Anna Eileen Heckart ( Herbert; March 29, 1919 – December 31, 2001) was an American stage and screen actress whose career spanned nearly 60 years.

Early life
Heckart was born Anna Eileen Herbert in Columbus, Ohio.  The daughter of Esther (), who wed Leo Herbert (not the child's father) at her own mother's insistence so her child would not be born with the stigma of illegitimacy. Eileen was soon after legally adopted by her maternal grandmother's wealthy second husband, J.W. Heckart, the surname by which she would be known her entire life. She had two stepsisters, Anne and Marilyn. She graduated from Ohio State University with a B.A. in drama. She additionally studied drama at HB Studio in New York City.

Career

Stage
Heckart began her Broadway career as the assistant stage manager and an understudy for The Voice of the Turtle in 1943. Her many credits include Picnic, The Bad Seed, A View from the Bridge, A Memory of Two Mondays, The Dark at the Top of the Stairs, A Family Affair, And Things That Go Bump in the Night, Barefoot in the Park, Butterflies Are Free, You Know I Can't Hear You When the Water's Running, and The Cemetery Club.

Heckart won the 1953 Theatre World Award for Picnic. Her nominations include Tony Award nominations for Butterflies Are Free, Invitation to a March, and The Dark at the Top of the Stairs. 

In 2000, at age 81, she appeared off-Broadway in Kenneth Lonergan's The Waverly Gallery. For this performance, she won several awards, including the Drama Desk Award, the Lucille Lortel Award, the Drama League Award and the Outer Critics Circle Award. That same year, she was inducted into the American Theatre Hall of Fame and received an honorary Tony Award for lifetime achievement.

She was granted three honorary doctorates by Sacred Heart University, Niagara University, and Ohio State University.

Film and television

Heckart won the Academy Award for Best Supporting Actress for her work in the 1972 movie adaptation of Butterflies Are Free and was nominated in 1956 for her performance as the bereaved, besotted Mrs. Daigle in The Bad Seed (1956), both of which were roles Heckart originated on Broadway. Heckart appeared in the Hiding Place (1976) as a nurse working inside the concentration camp and later appeared as a Vietnam War widow in the Clint Eastwood film Heartbreak Ridge (1986). She played Diane Keaton's meddling mother in the 1996 comedy film The First Wives Club. 

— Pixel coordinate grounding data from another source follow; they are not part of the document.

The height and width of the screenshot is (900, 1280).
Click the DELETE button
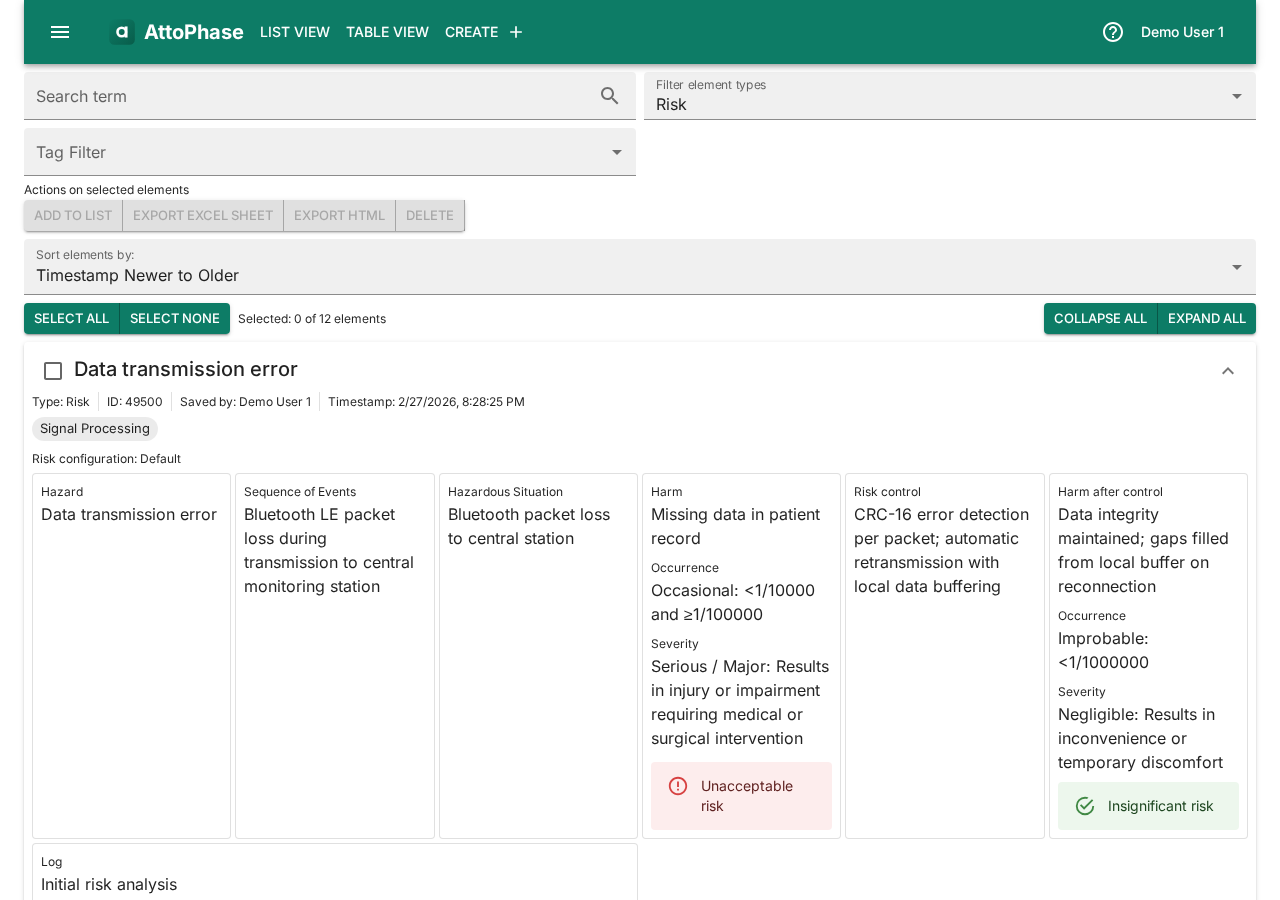[x=429, y=215]
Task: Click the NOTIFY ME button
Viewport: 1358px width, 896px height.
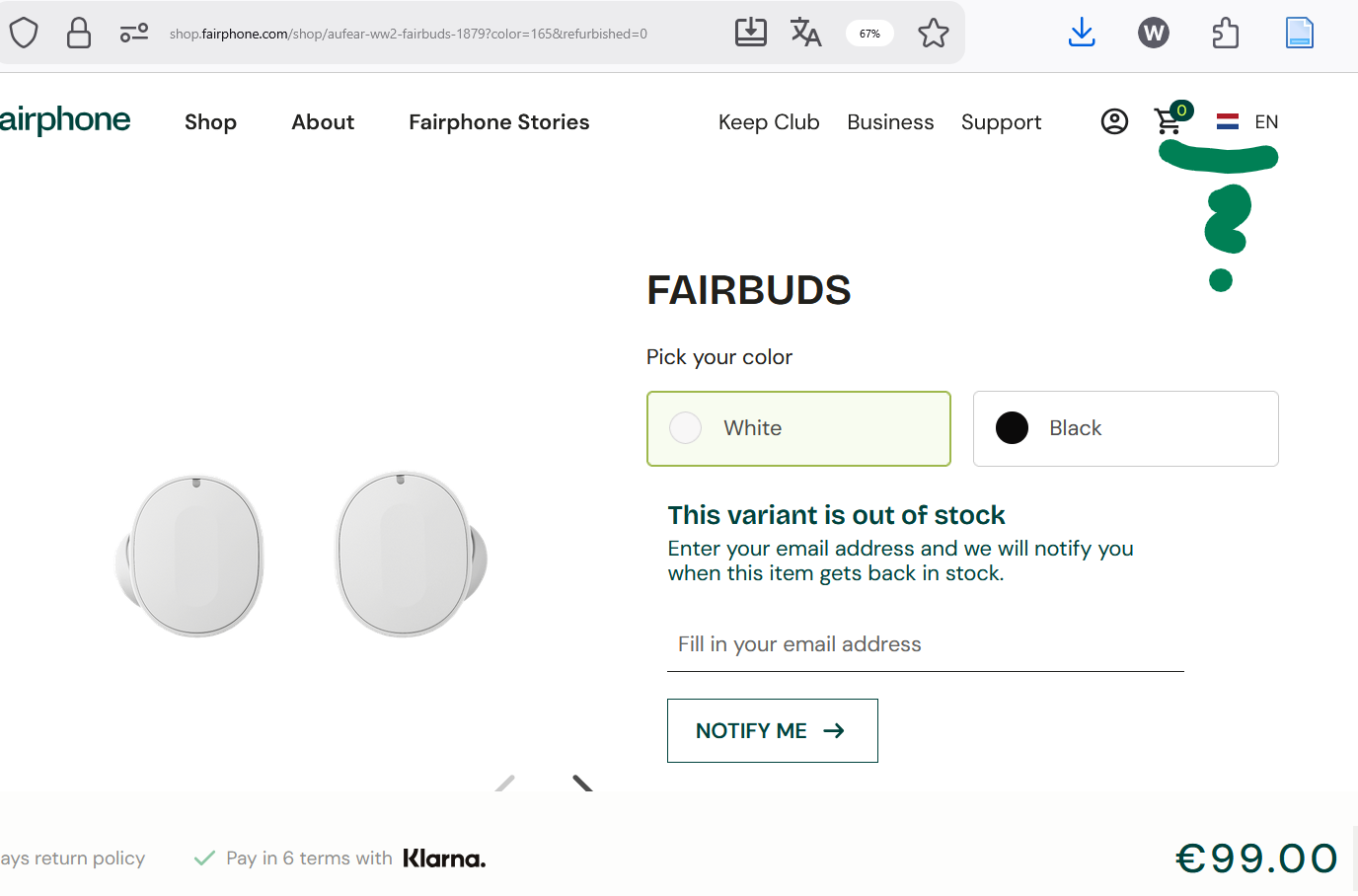Action: click(772, 730)
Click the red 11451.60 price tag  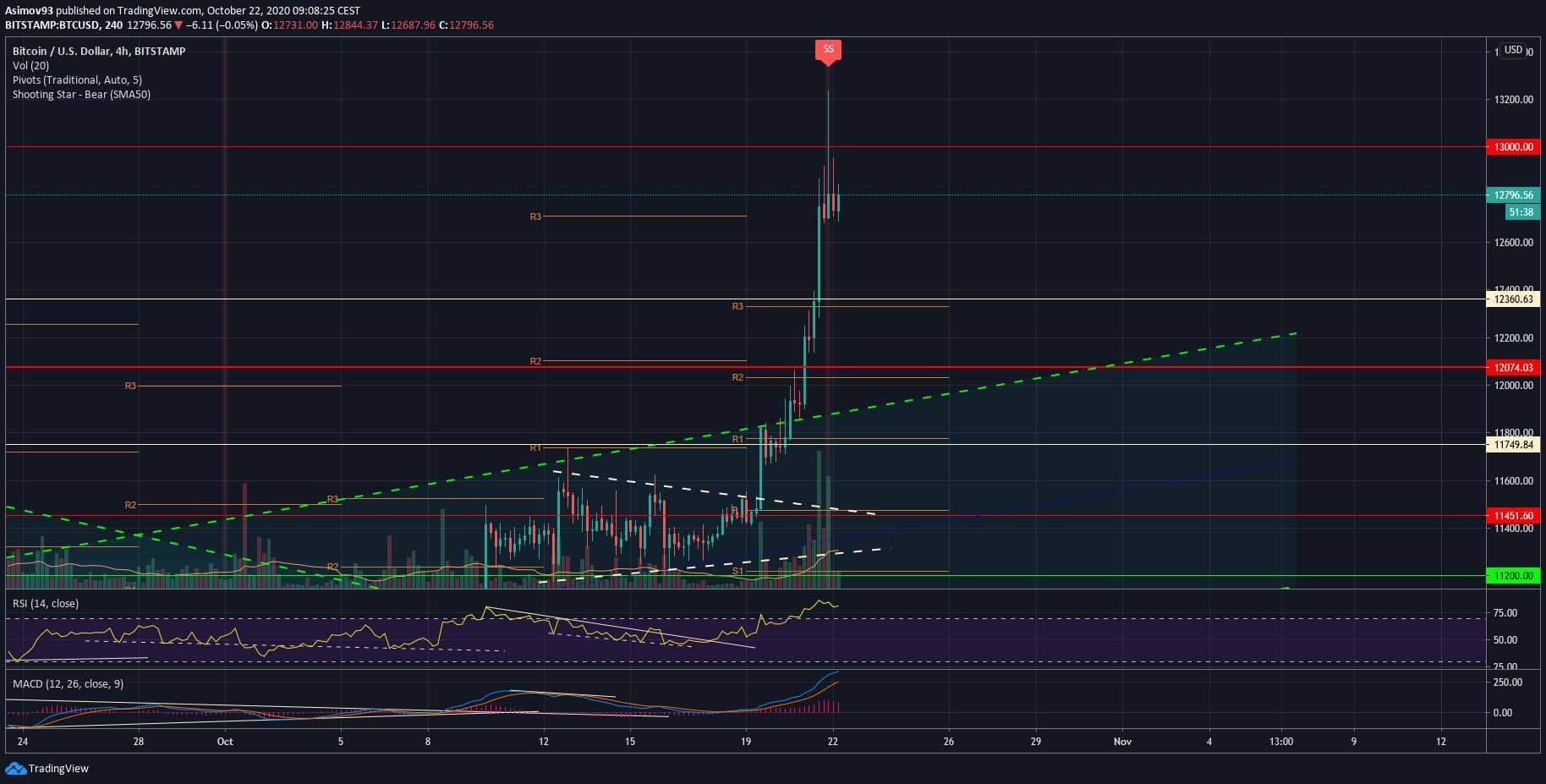pyautogui.click(x=1513, y=516)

On television, Heckart had starring roles in The Five Mrs. Buchanans, Out of the Blue, Partners in Crime, and Backstairs at the White House (Emmy nomination as Eleanor Roosevelt). In 1994, she won an Emmy Award for Outstanding Guest Actress in a Comedy Series for her appearance as Rose Stein on Love & War. In 1988, she appeared as Ruth in the Tales from the Darkside episode "Do Not Open This Box". Her other guest roles included The Fugitive (where she appeared in three episodes as a nun, "Sister Veronica"), The Mary Tyler Moore Show (two Emmy nominations as journalist Flo Meredith, a role she carried over to a guest appearance on MTM's spinoff Lou Grant), Love Story, Rhoda, Alice, Murder One, Hawaii Five-O, Gunsmoke, Cybill, The Cosby Show (one Emmy nomination as Mrs. Hickson), and many others.

She appeared on two episodes of Gunsmoke. In 1965, Heckart  appeared as Hattie Silks on the episode "The Lady." In 1969, Heckart appeared as Athena Partridge Royce on the episode "The Innocent".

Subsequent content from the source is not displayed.